"I like fishing in the rain..."
I knew it was going to rain. I had watched the conditions on my phone's weather app for a week. No matter how many times I checked, it still said it was going to rain all day on Saturday. 100% chance of precipitation, sunrise to sunset. No window of clear skies, and not just a drizzle, a persistently steady rain all day long.
"I like fishing in the rain," I lied to myself. It's not blatant dishonesty, I don't mind fishing in the rain. You're pretty much guaranteed to not encounter another angler, which in April on a trout stream is a rarity. But that enjoyment pretty much ceases once that drizzle turns into a downpour. I don't live in the Pacific Northwest. I'm not a steelheader. Wet is fine, soaked is another story.
All that being said, the misguided internal voice in my head was convincing enough to drive my body up to North Georgia last weekend for my first trip to the mountains in 2023. Seven hours later, I was in a hotel room, turning the light out and looking forward to Saturday morning.
Let's check out the stream...
Upon awakening and looking out the window, the weather app was accurate. Damn android weatherman. It was in fact raining. Smart people would have taken that as a cue to go back to bed. Delusional trout anglers disregard such common sense and head off to the stream anyway. At least I was correct in the fact that there were no other anglers to be found.
What I did find was high, fast, and almost blown out waters. Not the worst I've ever encountered, but the kind that aren't exactly the safest to wade when you can't see anywhere near the bottom. Whatever, I'm here, might as well fish.
3 inches of fish...
Well, what happened the rest of the day was a sloppy, off balance traverse upstream, a half dozen lost flies, and three foolish little rainbows to hand. One of which earned the distinguised title of "Mike's First Trout of 2023." I mean what trout wouldn't want that honor?
There's a point in time when even the best rain clothes start to soak through. That time was about 1:30 PM. After fishing for about 5 hours, I decided to call it quits early. Being wet, cold, and hungry isn't a great combination. And the catch rate of 3 inches of fish per hour wasn't proving incentive enough to stay out in those conditions.
After retreating to the car and drying out while driving for a bit, I asked Google to find "food near me." The phone directed me to the warmth of a really good burger and onion rings. It kind of took the hard edges off the day and turned around a soggy mood after a few greasy bites.
A full 180...
After a non-eventful evening I found that the next day, Sunday, lived up to its name. Instead of being dark, chilly, and wet, it was bright, warm, and beautiful. It was a full 180 when compared to the day before. On my typical weekend trips to North Georgia, Sunday has always been the day to drive back home, which I usually choose to do relatively early foregoing fishing. But this time, hoping for a bit of on-stream redemption, I chose to head back to the water instead of south toward Florida.
Boy, was I rewarded. It's amazing what a few hours of clear skies can do to a high gradient mountain stream. The flows had slowed, the murkiness had cleared, the bugs were out, and the fish were rising. The coincidence of seeing rainbow (trout) after the rain was not lost on me.

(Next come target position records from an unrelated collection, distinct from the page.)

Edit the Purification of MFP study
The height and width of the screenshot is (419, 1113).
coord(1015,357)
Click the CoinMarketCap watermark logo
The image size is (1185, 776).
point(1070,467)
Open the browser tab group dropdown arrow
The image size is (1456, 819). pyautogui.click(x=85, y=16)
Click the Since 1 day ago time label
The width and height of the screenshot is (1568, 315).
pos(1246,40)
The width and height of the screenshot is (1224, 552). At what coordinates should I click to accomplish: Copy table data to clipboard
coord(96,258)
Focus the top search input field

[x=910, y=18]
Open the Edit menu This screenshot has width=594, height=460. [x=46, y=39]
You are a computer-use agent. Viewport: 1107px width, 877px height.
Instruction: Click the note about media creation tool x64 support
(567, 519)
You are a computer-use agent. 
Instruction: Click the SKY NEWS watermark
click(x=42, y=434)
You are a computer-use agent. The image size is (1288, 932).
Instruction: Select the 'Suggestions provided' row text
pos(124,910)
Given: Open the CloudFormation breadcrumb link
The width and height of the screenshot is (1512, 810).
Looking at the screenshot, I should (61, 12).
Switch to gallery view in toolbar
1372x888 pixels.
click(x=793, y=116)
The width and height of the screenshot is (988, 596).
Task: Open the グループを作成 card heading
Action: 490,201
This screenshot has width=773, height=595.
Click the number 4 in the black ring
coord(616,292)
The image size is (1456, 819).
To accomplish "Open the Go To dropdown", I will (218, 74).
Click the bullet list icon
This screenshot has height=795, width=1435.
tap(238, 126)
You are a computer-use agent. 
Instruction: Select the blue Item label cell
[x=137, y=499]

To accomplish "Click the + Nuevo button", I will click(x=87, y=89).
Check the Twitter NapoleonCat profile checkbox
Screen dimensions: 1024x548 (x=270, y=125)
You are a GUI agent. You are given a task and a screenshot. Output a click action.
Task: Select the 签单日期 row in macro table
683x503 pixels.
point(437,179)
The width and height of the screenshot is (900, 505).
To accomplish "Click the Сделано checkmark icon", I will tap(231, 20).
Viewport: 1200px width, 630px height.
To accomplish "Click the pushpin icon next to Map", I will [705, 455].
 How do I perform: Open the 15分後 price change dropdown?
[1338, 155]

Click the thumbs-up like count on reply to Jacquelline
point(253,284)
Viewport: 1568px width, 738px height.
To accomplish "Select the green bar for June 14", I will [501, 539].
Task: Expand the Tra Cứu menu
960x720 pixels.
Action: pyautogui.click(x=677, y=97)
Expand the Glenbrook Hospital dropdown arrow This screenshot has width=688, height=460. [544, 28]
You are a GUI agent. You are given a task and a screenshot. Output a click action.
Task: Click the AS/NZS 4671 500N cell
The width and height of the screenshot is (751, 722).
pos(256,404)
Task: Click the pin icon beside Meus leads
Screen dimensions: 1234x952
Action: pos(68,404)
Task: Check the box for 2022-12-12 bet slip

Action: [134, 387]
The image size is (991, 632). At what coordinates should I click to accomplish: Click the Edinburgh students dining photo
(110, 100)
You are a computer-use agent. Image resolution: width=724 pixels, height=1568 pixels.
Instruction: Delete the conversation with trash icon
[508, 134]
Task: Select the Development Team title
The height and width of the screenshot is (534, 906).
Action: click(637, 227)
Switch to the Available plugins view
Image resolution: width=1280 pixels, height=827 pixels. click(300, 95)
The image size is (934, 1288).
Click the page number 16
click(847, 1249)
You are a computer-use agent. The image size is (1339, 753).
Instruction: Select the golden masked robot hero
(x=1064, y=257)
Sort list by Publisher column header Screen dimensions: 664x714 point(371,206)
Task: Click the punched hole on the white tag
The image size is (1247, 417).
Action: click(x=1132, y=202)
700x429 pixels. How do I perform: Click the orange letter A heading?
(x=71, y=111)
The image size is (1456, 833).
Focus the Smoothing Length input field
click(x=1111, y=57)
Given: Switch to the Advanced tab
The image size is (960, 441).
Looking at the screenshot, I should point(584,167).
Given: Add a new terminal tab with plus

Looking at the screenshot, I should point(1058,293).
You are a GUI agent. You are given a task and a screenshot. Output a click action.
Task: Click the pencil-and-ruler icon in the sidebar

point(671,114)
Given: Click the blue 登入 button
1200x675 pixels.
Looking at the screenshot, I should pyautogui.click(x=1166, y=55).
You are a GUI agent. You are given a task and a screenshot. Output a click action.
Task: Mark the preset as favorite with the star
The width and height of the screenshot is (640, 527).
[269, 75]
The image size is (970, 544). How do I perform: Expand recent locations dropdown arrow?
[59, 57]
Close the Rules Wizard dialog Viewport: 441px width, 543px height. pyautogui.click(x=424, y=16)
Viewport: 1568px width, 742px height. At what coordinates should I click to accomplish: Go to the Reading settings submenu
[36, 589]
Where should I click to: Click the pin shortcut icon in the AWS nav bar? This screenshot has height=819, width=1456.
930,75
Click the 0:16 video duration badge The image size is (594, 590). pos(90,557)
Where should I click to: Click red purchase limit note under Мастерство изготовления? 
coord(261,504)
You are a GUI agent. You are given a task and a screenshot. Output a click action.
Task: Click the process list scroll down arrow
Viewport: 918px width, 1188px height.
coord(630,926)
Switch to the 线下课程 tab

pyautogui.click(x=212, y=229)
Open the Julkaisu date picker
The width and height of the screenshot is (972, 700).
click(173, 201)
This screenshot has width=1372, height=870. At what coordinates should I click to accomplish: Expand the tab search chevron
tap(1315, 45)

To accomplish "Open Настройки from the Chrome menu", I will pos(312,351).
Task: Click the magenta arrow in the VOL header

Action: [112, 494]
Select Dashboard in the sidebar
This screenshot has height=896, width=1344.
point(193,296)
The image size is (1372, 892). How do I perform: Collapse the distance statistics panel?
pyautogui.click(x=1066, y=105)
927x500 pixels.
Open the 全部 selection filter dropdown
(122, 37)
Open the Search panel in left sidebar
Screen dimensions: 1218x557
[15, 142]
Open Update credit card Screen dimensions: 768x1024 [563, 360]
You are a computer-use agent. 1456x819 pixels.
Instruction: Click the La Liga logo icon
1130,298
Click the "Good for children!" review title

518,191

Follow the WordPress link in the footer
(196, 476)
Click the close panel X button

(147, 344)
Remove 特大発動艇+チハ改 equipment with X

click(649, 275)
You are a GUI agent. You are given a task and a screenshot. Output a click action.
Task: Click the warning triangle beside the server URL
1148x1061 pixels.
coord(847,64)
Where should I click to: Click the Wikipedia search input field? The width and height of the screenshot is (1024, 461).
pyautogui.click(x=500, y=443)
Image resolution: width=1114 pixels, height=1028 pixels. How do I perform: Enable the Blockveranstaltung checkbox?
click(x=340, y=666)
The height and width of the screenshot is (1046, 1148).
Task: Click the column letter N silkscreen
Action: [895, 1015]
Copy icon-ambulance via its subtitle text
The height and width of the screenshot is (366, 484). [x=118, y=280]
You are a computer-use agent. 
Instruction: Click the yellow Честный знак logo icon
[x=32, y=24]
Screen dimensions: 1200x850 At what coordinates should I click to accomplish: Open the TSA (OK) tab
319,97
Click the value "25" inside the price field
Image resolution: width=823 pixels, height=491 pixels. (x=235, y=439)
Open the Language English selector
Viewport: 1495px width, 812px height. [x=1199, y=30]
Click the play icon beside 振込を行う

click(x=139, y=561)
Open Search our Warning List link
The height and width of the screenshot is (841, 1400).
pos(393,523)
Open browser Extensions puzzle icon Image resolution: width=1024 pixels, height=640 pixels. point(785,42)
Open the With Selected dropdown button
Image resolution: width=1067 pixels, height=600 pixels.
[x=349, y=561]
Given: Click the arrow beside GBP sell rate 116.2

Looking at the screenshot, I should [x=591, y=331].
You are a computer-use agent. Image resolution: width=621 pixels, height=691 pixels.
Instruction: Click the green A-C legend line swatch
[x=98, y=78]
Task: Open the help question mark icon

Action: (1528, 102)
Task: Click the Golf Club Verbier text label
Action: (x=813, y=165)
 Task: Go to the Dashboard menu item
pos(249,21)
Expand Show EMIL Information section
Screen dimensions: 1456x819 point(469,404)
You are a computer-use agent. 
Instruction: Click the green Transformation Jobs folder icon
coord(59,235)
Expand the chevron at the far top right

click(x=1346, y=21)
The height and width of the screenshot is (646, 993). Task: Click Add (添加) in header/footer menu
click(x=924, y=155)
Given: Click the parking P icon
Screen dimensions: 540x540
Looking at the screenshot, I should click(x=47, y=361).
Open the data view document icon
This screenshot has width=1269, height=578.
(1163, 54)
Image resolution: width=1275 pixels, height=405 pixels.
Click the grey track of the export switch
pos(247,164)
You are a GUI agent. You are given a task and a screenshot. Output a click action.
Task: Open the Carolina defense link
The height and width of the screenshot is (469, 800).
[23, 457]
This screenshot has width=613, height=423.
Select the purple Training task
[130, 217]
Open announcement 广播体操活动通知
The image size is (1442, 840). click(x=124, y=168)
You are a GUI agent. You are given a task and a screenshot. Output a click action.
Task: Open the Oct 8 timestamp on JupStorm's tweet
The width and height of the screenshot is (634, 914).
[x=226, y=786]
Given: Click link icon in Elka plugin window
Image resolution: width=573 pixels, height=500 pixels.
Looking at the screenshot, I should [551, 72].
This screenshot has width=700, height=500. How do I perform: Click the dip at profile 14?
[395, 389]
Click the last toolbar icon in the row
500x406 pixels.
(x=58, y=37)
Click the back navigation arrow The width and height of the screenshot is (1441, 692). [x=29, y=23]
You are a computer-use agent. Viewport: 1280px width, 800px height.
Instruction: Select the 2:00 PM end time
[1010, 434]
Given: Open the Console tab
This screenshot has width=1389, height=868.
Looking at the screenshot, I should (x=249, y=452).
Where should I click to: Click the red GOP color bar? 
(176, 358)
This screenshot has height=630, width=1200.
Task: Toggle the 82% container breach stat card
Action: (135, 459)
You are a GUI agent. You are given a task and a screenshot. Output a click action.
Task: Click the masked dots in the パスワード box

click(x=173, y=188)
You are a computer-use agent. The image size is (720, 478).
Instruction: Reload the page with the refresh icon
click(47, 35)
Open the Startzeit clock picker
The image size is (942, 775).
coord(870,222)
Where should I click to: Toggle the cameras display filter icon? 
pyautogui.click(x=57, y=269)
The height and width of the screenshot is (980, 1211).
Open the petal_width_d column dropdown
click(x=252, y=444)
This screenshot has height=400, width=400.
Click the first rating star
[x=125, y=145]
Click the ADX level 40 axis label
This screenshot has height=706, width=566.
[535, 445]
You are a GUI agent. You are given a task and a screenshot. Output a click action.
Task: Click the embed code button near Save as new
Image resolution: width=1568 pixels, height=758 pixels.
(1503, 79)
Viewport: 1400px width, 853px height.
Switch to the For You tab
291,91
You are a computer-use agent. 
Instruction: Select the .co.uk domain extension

What played out was another handful of hours of fishing, many more wild visitors, and just an enjoyable day on the water. The kind that erased any of the previous day's mishaps. It was an ideal way to close out the weekend and made the long drive home go by just a bit quicker.
In retrospect, it was still probably, no... definitely stupid to convince myself that it was a good idea to go fishing on Saturday. Much less spend half a day on Friday driving to do so. There were no signs indicating that the conditions (nor the actual act of fishing) would be good. And if I was being honest, I'd tell you it wasn't. I caught fish, but it was extremely forgettable. And did I mention wet?
But Sunday... Oh, Sunday's success wouldn't have happened without Saturday's mess. And I guess that made it all worth it plus some. Fish after fish, each release creating a new memory and getting 2023's trouting off to a wonderful start.
While the sun certainly played its part changing the waterlogged tones, no matter how much you try to tell me otherwise, I think my trip's fortunes turned with the warmth of that greasy burger.